Sample Book Review on The Metamorphosis
Kafka’s fictional work, “The Metamorphosis” chronicles the story of a traveling salesman named Gregor Samsa who wakes up to discover himself distorted into a massive insect (Kafka 1). He chooses to ignore his transformation by going back to sleep, but he is disgusted by his body and begins to ponder his dull life. In keeping with his style of interweaving serious issues about life in his work, Kafta explores the theme of the absurdity of life. Gregor’s transformation bears supernatural significance given that it goes beyond the bounds of a natural occurrence. Additionally, the story does not clarify the rationale of Gregor’s transformation; for instance, whether or not it is punishment for his misconduct.
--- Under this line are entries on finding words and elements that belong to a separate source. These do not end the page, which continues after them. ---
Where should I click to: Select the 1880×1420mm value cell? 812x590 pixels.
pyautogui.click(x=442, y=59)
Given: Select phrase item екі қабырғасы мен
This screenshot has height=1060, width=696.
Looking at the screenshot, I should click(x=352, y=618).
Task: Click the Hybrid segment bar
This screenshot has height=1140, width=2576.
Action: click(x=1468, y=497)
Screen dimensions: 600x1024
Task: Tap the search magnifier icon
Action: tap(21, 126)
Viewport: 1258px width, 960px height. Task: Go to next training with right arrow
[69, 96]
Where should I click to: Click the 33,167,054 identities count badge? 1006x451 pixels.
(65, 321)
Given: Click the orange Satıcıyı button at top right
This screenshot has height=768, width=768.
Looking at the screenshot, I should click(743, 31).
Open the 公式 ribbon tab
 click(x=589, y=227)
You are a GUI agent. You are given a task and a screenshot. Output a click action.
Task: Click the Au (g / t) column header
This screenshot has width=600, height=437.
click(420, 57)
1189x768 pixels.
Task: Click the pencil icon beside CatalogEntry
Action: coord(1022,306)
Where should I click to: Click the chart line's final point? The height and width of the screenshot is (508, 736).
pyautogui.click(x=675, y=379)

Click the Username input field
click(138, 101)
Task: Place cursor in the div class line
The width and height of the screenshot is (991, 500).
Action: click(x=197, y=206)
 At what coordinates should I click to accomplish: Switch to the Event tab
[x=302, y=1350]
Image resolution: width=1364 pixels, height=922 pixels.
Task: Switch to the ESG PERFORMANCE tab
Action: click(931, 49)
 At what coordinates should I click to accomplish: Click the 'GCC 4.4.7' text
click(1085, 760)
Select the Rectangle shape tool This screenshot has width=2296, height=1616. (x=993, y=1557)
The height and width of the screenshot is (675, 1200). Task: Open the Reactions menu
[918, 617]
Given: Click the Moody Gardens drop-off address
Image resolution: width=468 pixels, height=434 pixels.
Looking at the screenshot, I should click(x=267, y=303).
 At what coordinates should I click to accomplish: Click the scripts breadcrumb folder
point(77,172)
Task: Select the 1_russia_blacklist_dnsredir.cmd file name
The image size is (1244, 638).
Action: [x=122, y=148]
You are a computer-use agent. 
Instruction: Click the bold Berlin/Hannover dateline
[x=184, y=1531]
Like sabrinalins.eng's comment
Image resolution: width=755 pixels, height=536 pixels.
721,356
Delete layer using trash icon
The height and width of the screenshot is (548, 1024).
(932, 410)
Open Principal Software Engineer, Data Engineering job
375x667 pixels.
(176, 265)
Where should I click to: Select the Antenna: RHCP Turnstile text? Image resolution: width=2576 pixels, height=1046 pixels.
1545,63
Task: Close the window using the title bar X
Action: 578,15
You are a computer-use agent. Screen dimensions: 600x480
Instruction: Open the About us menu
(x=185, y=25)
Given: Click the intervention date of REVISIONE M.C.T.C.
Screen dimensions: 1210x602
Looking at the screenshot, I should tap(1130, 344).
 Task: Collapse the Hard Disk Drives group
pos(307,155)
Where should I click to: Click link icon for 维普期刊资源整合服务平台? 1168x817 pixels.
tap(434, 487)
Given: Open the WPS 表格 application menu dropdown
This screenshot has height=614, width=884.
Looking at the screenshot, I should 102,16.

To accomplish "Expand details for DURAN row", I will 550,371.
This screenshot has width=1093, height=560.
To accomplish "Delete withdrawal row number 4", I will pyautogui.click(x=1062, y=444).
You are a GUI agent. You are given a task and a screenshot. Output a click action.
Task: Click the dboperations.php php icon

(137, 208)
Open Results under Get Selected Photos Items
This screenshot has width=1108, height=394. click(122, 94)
In fact, Gregor appears to be a good person who takes on a job he detests in order to provide for his family. Consequently, it is not clear whether Gregor deserves this predicament. However, his situation gives the story an undertone of absurdity, suggesting that the universe is devoid of a governing system of justice and order.
Additionally, Kafka’s story explores the detachment between body and mind. As Gregor grows increasingly accustomed to his new form, his mind also begins to change, becoming more in line with his physical desires. However, despite acting, thinking and eating like an insect, Gregor does not entirely lose his humanity, which in turn prompts feelings of conflict (Kafka 36). Through this imagery, Kafka suggests that a person’s mental state is dictated to and often altered by their physical state. Furthermore, Kafta’s use of the motif of metamorphosis relates to the psychological transformation that humans often experience as they attempt to adapt to changes in their physical world. Although many find it hard to accept, change of any kind is often necessary in order for us to grow and learn. In the end, Kafta’s prose allows for a subjective interpretation regarding Gregor’s mystical transformation.
Kafka, Franz. The Metamorphosis. Delaware: Classix Press, 2009. Print.